何が刷新されたか
GoogleはNotebookLMを大規模アップデートし、基盤モデルをGemini 3.5 Flashに切り替えました。さらに同社のコーディングツール「Antigravity」を組み込み、ノートブックごとに専用のクラウドコンピューターを割り当てる構成にしています。このクラウド環境上でAIがコードを書き、実行しながら調査を進められるのが大きな変化です。
「調べて答える」から「作業する」AIへ
従来のNotebookLMは、ユーザーが投入した資料を読み込んで要約や質疑応答を返すツールでした。今回の刷新では、エージェント的に動作する機能が追加され、より複雑なプロジェクトに対応します。出力形式も拡張され、グラフ入りPDFレポート、Excelスプレッドシート、PowerPointプレゼン、画像ファイルとして書き出せるようになりました。会議資料や提案書を「素材から完成形まで」NotebookLM上で完結させる流れを意識した設計です。
ゼロソースモードの意味
注目すべきは新たに加わった「zero-source」オプションです。ユーザーが資料を一切アップロードせずとも、NotebookLMがGoogle検索を介して関連ソースを自動収集し、ノートに取り込みます。「資料集めから自動化する」方向への一歩であり、競合のディープリサーチ機能と直接ぶつかる領域です。Googleは内部評価で、新版が旧版を約65%上回ったとしています。
提供範囲
アップデートはGoogle AI UltraおよびWorkspace顧客のうち、AI Ultra AccessとAI Expanded Access契約者向けに全世界で提供されます。
💼 事業会社視点:これは自社にどう効くか
事業会社の役員にとって本件は「情報収集と資料化の社内コスト構造」を再評価するタイミングです。特に経営企画・調査部門を抱える日本の事業会社、業界レポートを量産するコンサル・受託リサーチ会社、提案書ベースで動くSaaS営業組織は、PDF・Excel・PowerPoint直接出力とゼロソース調査の組み合わせにより、調査アシスタント業務の相当部分が代替対象になります。

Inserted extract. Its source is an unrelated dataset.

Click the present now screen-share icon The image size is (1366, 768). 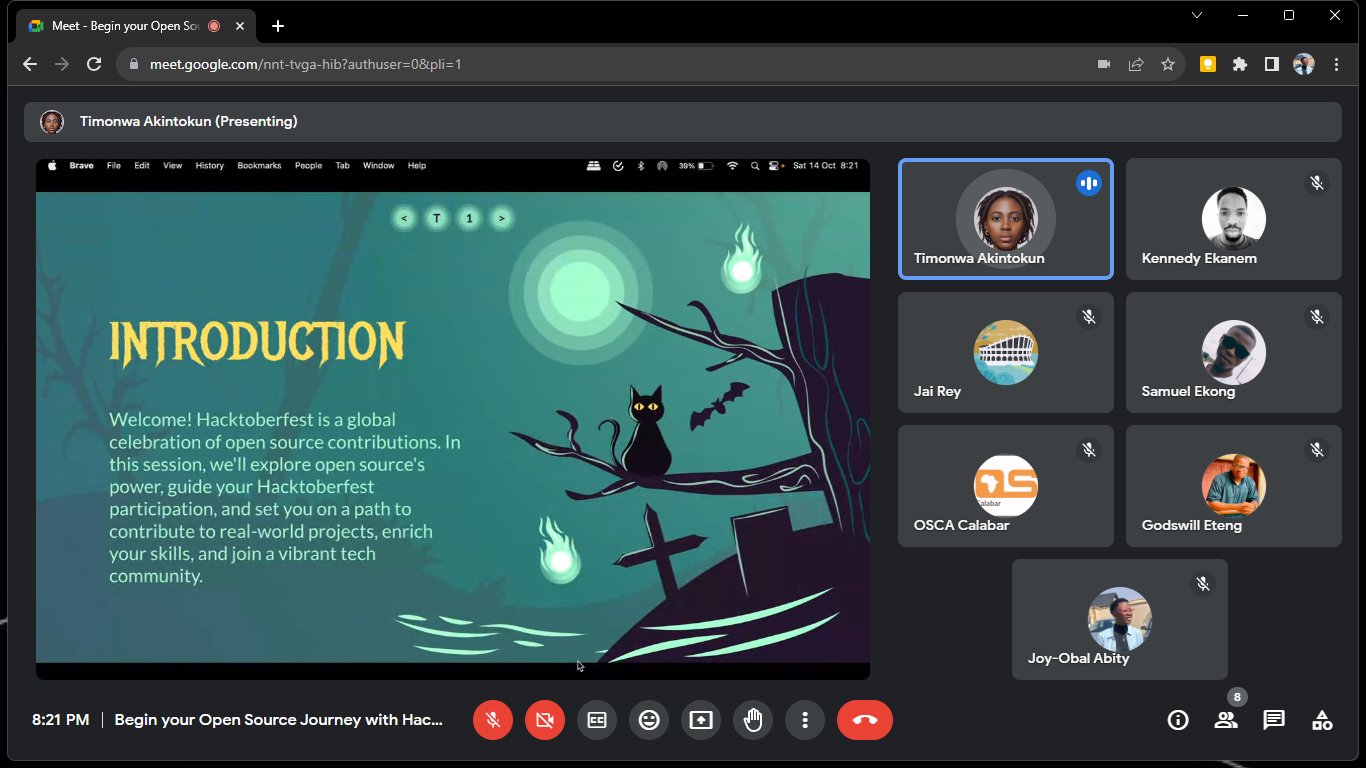pos(701,720)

動くべきは、まずWorkspace上位プランやAI Ultraの契約権限を持つ情報システム部門に「AI Ultra Access/AI Expanded Access」の付与方針を確認すること。次に、調査・資料作成のSOPを見直し、人が担う工程を「論点設定」「事実検証」「意思決定」に絞る再設計に着手すべきです。受託開発企業はNotebookLMのコード実行機能と自社RAG基盤の棲み分けを早急に整理しないと、顧客提案の競争力を失います。「とりあえず触る」では遅く、調達権限と業務再設計をセットで動かす段階に来ています。